Justice Brian Morris dissents.

¶20 We previously rejected the argument that, for the purposes of determining venue, a "tort occurs" only where the breach of duty occurs. Circle S Seeds, ¶¶ 8, 18. We recognized instead that a tort occurs '"where there is a concurrence of breach of obligation and the occasion of damages.'" Circle S Seeds, ¶ 18, quoting BHC Holding Co. v. Hurly, 242 Mont. 4, 6, 788 P.2d 322, 323 (1990). We determined that venue would be proper either in the county where the breach of duty occurred or the county where the damage occurred. Circle S Seeds, ¶¶ 18, 19, citing Hurly, 242 Mont. at 6, 788 P.2d at 323-24 (analyzing both where breach occurred and where damages occurred).

¶21 We reversed course in Deichl where this Court held that the county where the breach of the duty occurred constituted the only proper venue. Deichl, ¶ 22. Deichl actually suffered damages in Silver Bow County, while the alleged breach of duty in a negligent misrepresentation claim had taken place in Yellowstone County. The Court nonetheless determined that the county in which Diechl actually had suffered damages constituted an improper venue. Deichl, ¶ 19. The Court focused on the fact that the tort of negligent misrepresentation does not contain an inherent "accrual" element. Deichl,

¶ 20. The Court rejected Silver Bow County as a proper venue in light of the fact that the defendants had taken "no actions and committed no breach in that county." Deichl, ¶ 20. I dissented in Deichl on the basis that the elements of the tort were not complete, and Deichl had no cause of action, until he actually suffered damages in Silver Bow County. Deichl, ¶ 22.

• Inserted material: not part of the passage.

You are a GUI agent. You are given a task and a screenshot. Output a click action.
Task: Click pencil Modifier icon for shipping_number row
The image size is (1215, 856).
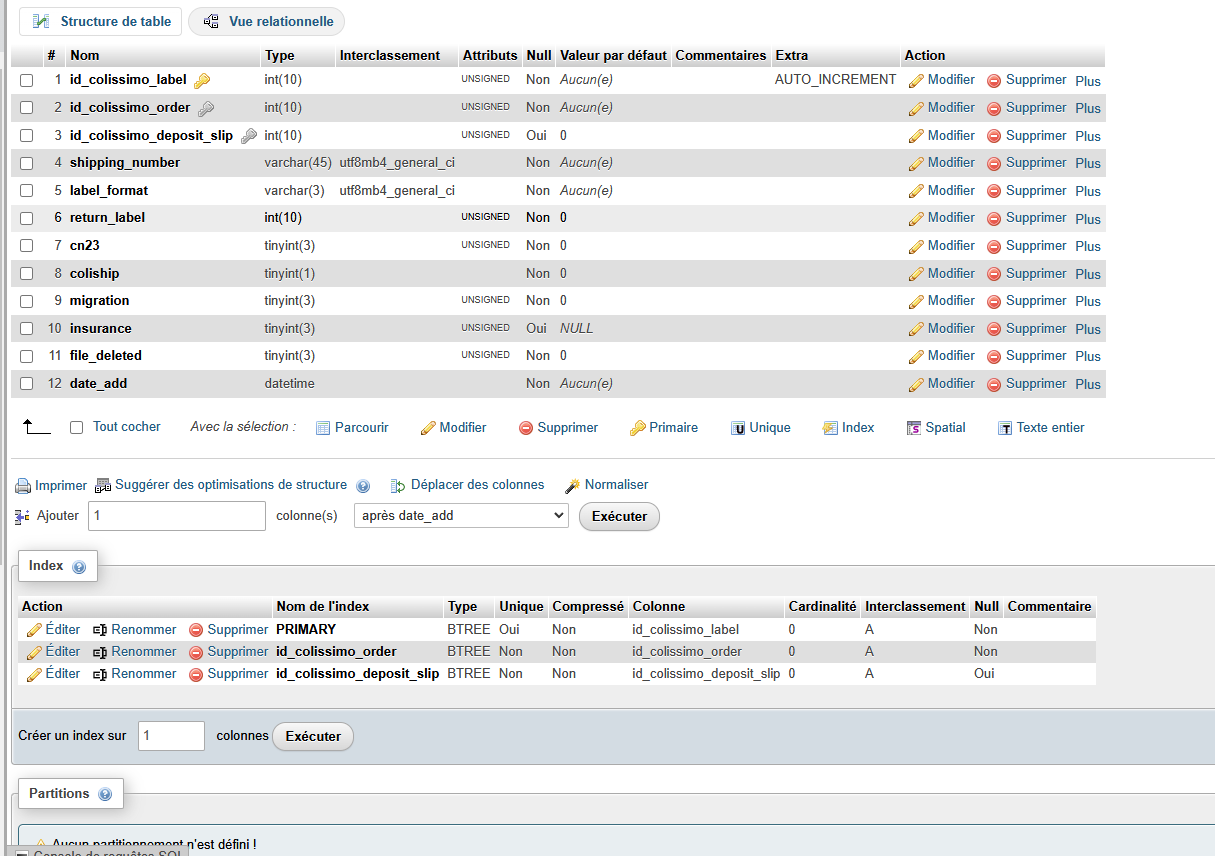coord(916,163)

¶22 The Court again has determined that the breach of duty represents the only relevant element of a tort for the determination of venue. Morris breached his duty of care in Teton County. The vehicles collided in Teton County. The collision propelled Yeager's vehicle across the county line into Cascade County. Thus, unlike the defendants in Deichl, at least a portion of Morris's actions took place in Cascade County. Yeager further alleged in her complaint that she suffered damages in Cascade County. Pursuant to Circle S Seeds and Hurly, where we considered both where the breach occurred and where the damage occurred, either Cascade County or Teton County would qualify as a proper venue.

¶23 The Supreme Court of Indiana considered nearly identical facts to the unusual case before this Court. Randolph County v. Chamness, 879 N.E.2d 555 (Indiana 2008). A motor vehicle accident began in one county and the vehicle came to rest in a different county. The court held that either county represented a proper venue when a motor vehicle accident begins in one county and the vehicle comes to rest in the other county.

Chamness, 879 N.E.2d at 558. No benefit would be gained by declaring only one county to be the proper venue. Witnesses and police reports were just as likely to be found in either or both of the counties. Chamness, 879 N.E.2d at 558.

¶24 The Court arbitrarily has decided that the breach of duty qualifies as the only element of a tort relevant for a determination of venue. Section 25-2-115, MCA, recognizes that more than one county may qualify as an appropriate venue. When different elements of a tort occur in different counties we should consider all of these counties as a proper venue. We gain no benefit by declaring Cascade County an improper venue. We should consider equally all of the elements of a tort necessary for a cause of action to accrue. Circle S Seeds, ¶ 18. I agree that "[m]ost people would say that this accident occurred in both counties, and if we were to hold that an 'accident or collision' must occur only in one county, we would not add any level of convenience, only a level of disputatiousness." Chamness, 879 N.E.2d at 558. I dissent.

/S/ BRIAN MORRIS

Chief Justice Mike McGrath and Justice Michael E Wheat join Justice Brian Morris's dissent.